• _ACTION ITEM_: Please output only the lines running from the one that contains "Screen dimensions: 738x1012" through the last line of the data below, exactly as they stand, with no pictures.

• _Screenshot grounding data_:
>>>>

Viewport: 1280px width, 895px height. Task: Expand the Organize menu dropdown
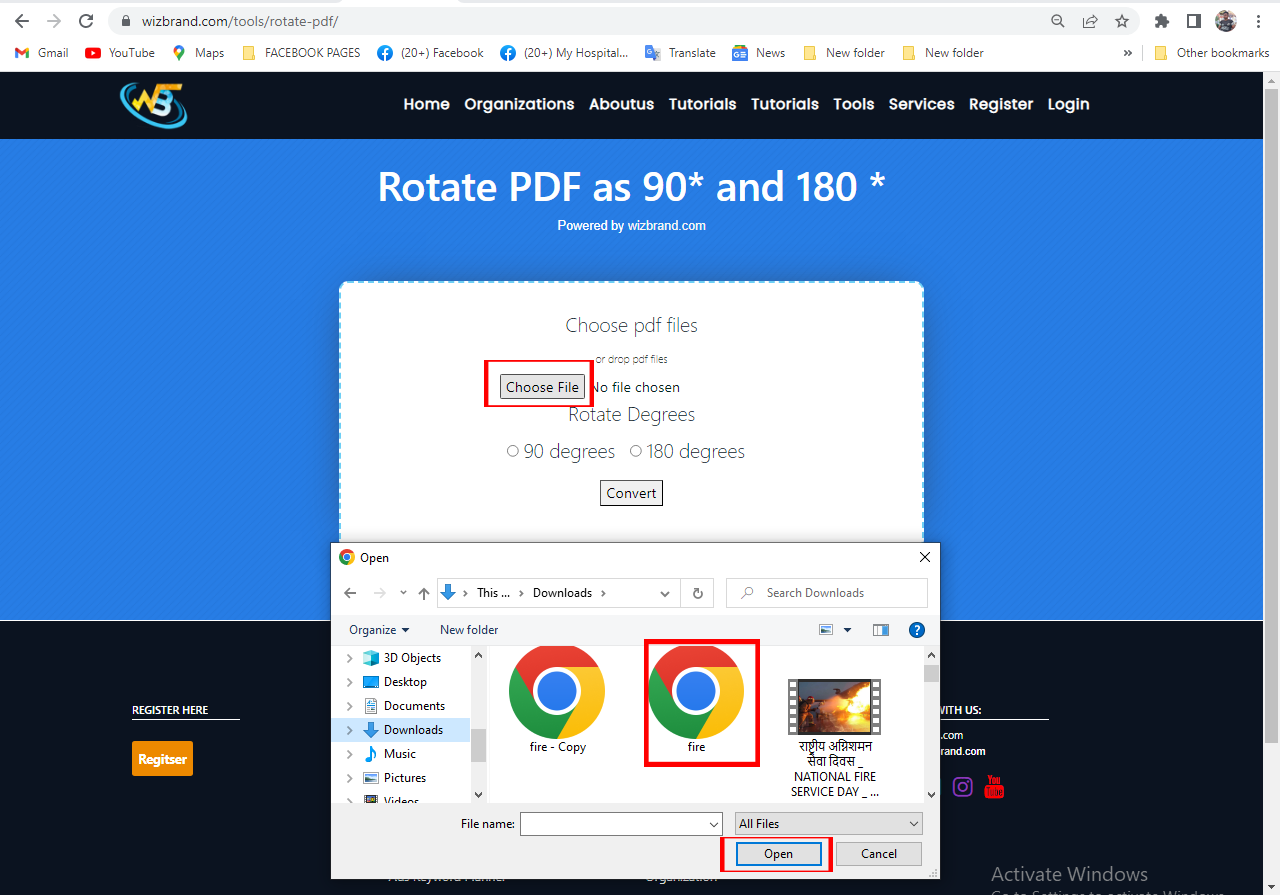[x=379, y=630]
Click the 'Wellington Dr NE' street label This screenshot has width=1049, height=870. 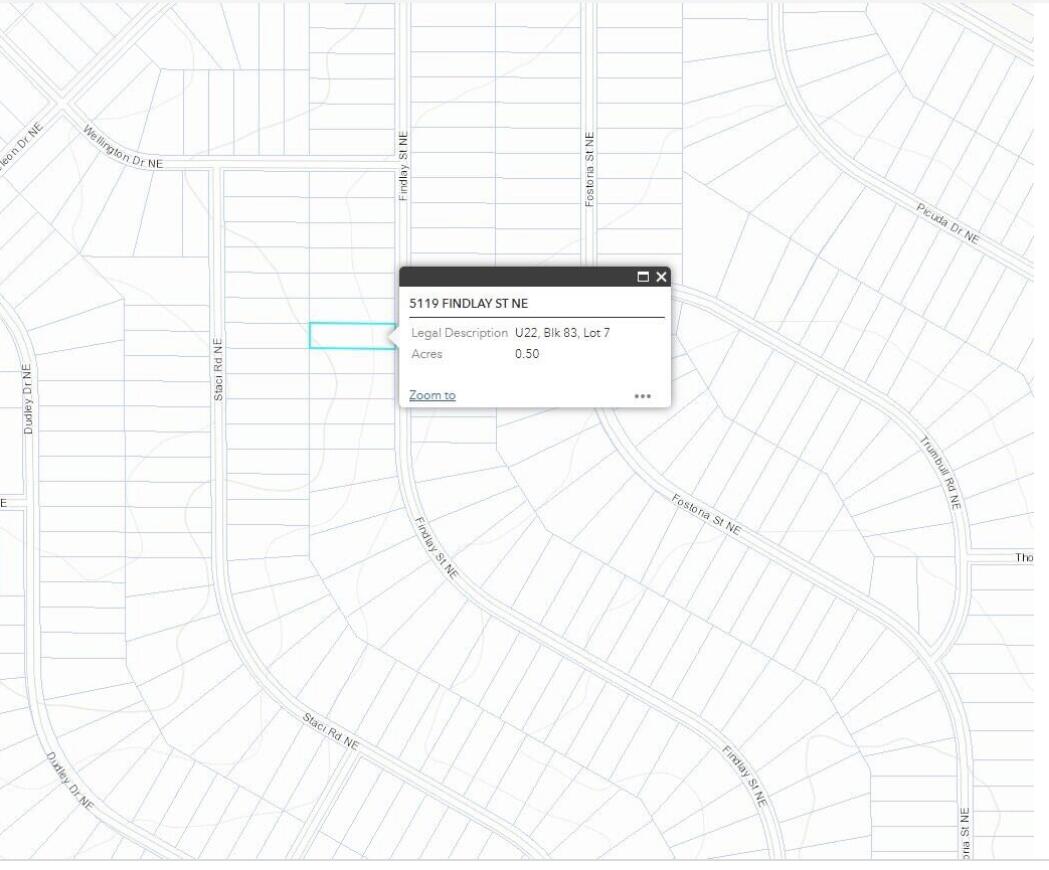[x=123, y=147]
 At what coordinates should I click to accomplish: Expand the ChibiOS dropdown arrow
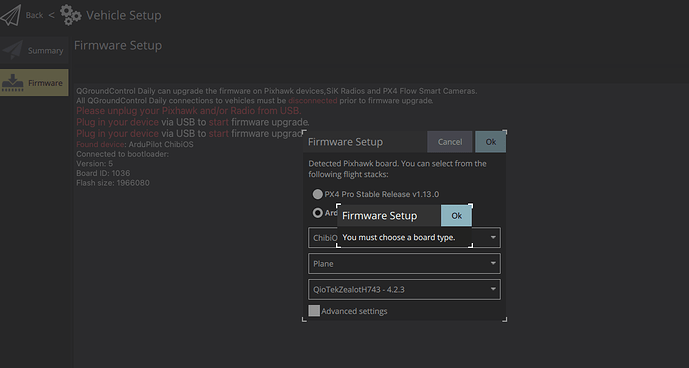tap(493, 237)
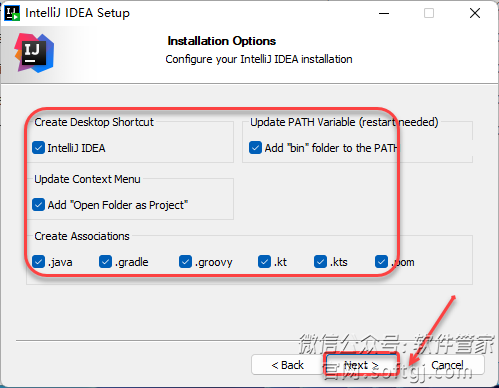This screenshot has height=388, width=499.
Task: Toggle the .pom association checkbox
Action: (x=381, y=262)
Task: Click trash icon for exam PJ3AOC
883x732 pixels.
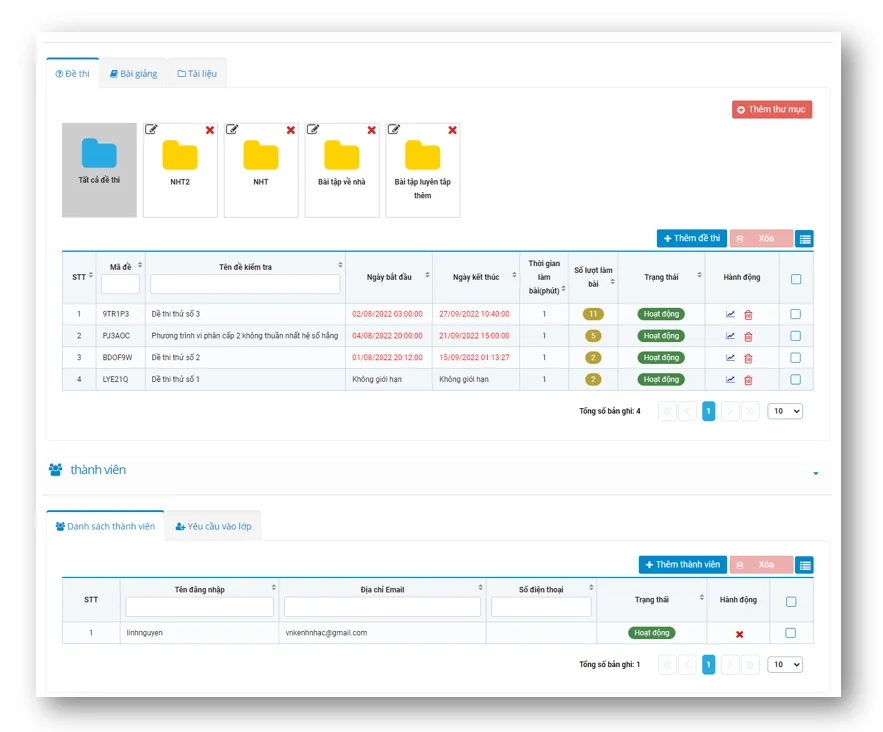Action: click(x=748, y=336)
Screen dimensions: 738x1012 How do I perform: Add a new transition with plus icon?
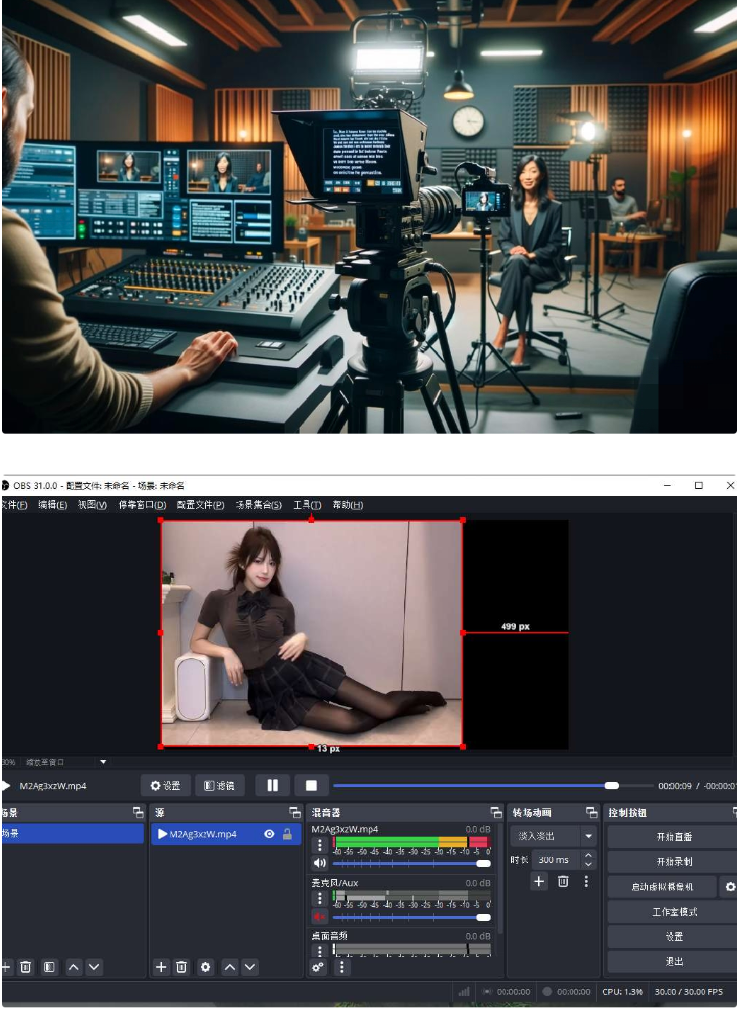(x=539, y=881)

<<<<

• _OUTPUT OF THE TASK_:
Screen dimensions: 738x1012 How do I perform: Add a new transition with plus icon?
(x=539, y=881)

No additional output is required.